There are untapped aspects of ourselves, describes Rosemary Lain-Priestley in Does My Soul Look Big In This, which we can only access once the noise of our daily lives is shut out. We need to integrate these moments more successfully into our daily lives. At the end of a long year we are in need of our own portion of stillness and silence. We achieve this in different ways. In A Book of Silence, Sara Maitland describes making the decision to create more silence in her life, travelling to geographical landscapes with the space she was looking for. Silence, was for her a form of freedom, producing better choices, providing greater clarity.
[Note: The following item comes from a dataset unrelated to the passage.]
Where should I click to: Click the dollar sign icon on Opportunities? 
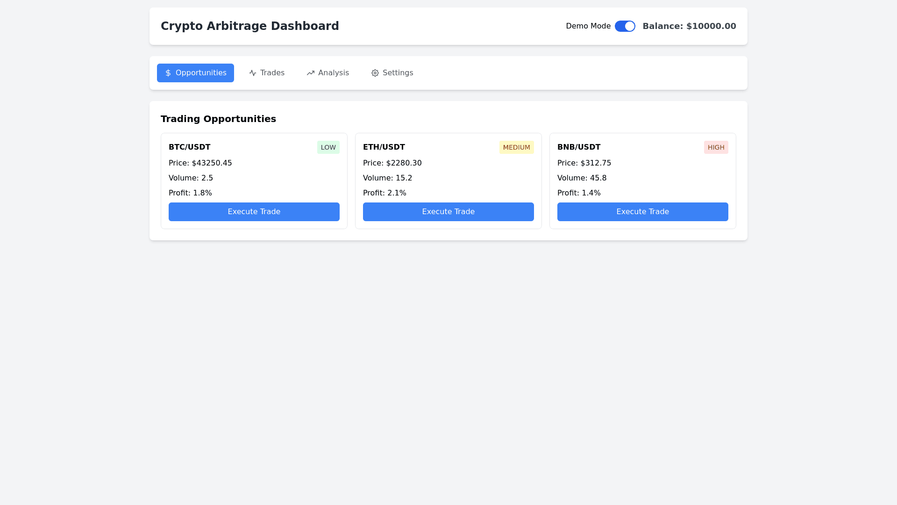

The challenge for us today is to find positive silence at work and at home. In the 2005 BBC series The Monastery, five people with no religious background, volunteered to live at a Benedictine monastery. Abbot Christopher Jamison says the hardest challenge for them was not the religion, but simply finding silence because it was such a change from normal life. “There are times when good words are left unsaid out of an esteem for silence.” – Rule of St Benedict.

In his book Silence – In the age of noise, Norwegian explorer Erling Kagge describes how finding physical silence is a good way to foster inner silence, because we find a space within which we can hear ourselves think. It is not just withdrawing from modern life. “When you get the chance, know that the opportunity to walk alone, even for a bit, is a rare gift, one that will hand you insight that can change the course of your life.” – Brianna Wiest

In our organisation, our headteachers, who face all sorts of pressures from inside and outside of their schools, access periods of time out for reflection. Along with 1:1 coaching, Diocesan Schools Advisers provide pastoral support and offer a Performance, Resilience and Support Programme, which provides professional development focusing on wellbeing. These focus discussion on the areas of our leadership which causes most stress, supports mental health and finding collective solutions to build greater resilience. There are even opportunities for headteachers to sleep over at the SCMJ convent at Wantage – itself an oasis of peace and tranquility.

This kind of support may be a small drop of silence in an ocean of noise, but people seem to be increasingly choosing to do it, and it’s a powerful opportunity for a renewing source of energy. It can help us as we help to build confidence and reduce fear in those we lead next year.

Enjoy some solitude and silence this summer.